In memory of Bertil Näslund - Pioneer in Finance at SSE
feb. 29, 2016
Professor emeritus Bertil Näslund has passed away at an age of 82. He was born in Örnsköldsvik in 1933 and studied at SSE where he received a master’s degree (civilekonom) in 1955. He also studied engineering physics (teknisk fysik) at the Royal Institute of Technology, where he earned a master’s degree in 1963.
On the recommendation from his advisor at SSE, Paulsson Frenckner, he got a scholarship to spend a year at Carnegie-Mellon University in Pittsburgh in order to learn modern approaches to business education. Carnegie-Mellon in the 1960s was a very lively intellectual environment with no less than four future Nobel Laureates on its faculty – Robert Lucas, Merton Miller, Franco Modigliani, and Herbert Simon. As it turned out, Bertil stayed on there and entered into doctoral studies in management science and operations research. He received his doctoral degree in 1964 with a dissertation, Decision Under Risk, where he employed the method of chance-constrained programming, developed by his thesis advisor William Cooper, to problems in investment and portfolio analysis.
On his return to Sweden, Bertil Näslund’s first academic position was as associate professor (laborator) of business administration at the University of Forestry (Skogshögskolan). In 1966, at age 33, he was appointed as the first professor at the new department of business administration at Stockholm University, a position that he held until 1971 when he moved to Brussels to take part in setting up the European Institute for Advanced Studies in Management (EIASM). A couple of years later, in 1973, he was invited to succeed his teacher Paulsson Frenckner as professor of business administration and head of the cost accounting group at SSE. There, he and his colleagues introduced the first modern finance courses at SSE. Bertil further developed his interest in finance during a two-year stay as a visiting professor at New York University between 1981 and 1983.

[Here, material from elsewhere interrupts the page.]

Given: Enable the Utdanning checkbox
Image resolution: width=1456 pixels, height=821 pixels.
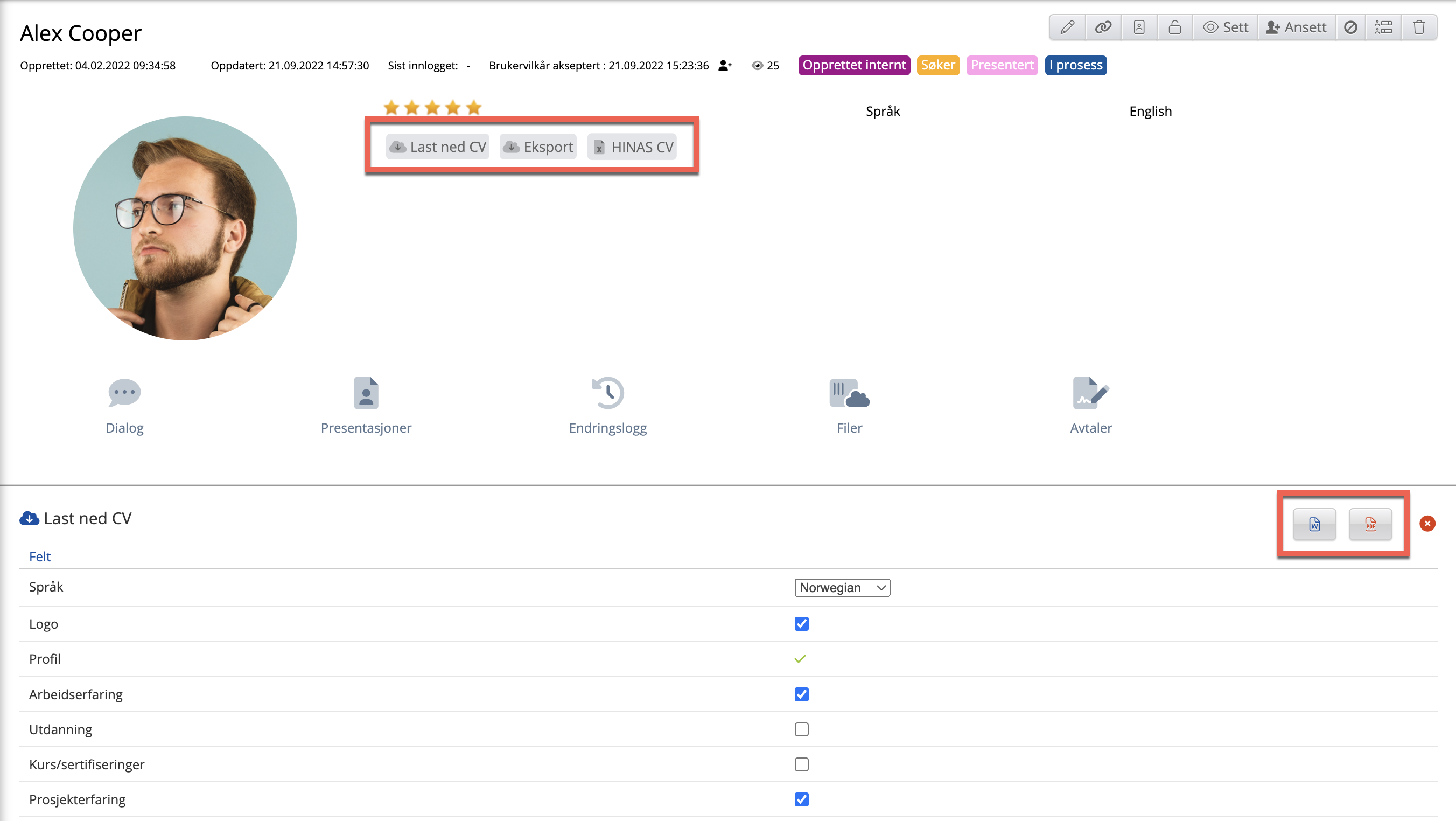Looking at the screenshot, I should [x=801, y=729].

On his return from NYU, time was ripe to set up a separate finance department, where Bertil became the first chairman in 1987. Joining forces with colleagues both from economics and business administration, he developed an integrated course program in finance which quickly became very popular with the students. Bertil was able to draw on his wide international network to invite leading scholars as guest researchers and lecturers. This proved beneficial both for raising teaching quality and for stimulating junior colleagues and PhD students. On his retirement in 2000, Bertil could look back on a dynamic period where the finance department had grown from a small, local operation into an internationally highly visible institution. Visibility was further enhanced by several initiatives like hosting the conference of the European Finance Association in 1989 – where Bertil was elected chairman for 1990 – and a Nobel Symposium on law and finance in 1995.
As a researcher, Bertil Näslund had a very fertile mind and his research spanned wide areas ranging from his early work on stochastic decision theory and models of firm dynamics to more recent contributions in finance, particularly on option pricing. Inspired by his Carnegie-Mellon upbringing, he applied quantitative methods in a wide variety of areas including neo-Ricardian theory and the theory of labor-managed firms. Together with his wife, Birgitta Wadell, he wrote a book on theories of the firm. In appreciation of his contributions he was elected a member of the Academy of Sciences and the Academy of Engineering Sciences. For several years, he served as a member and chairman of the committee for the Prize in Economic Sciences in Memory of Alfred Nobel.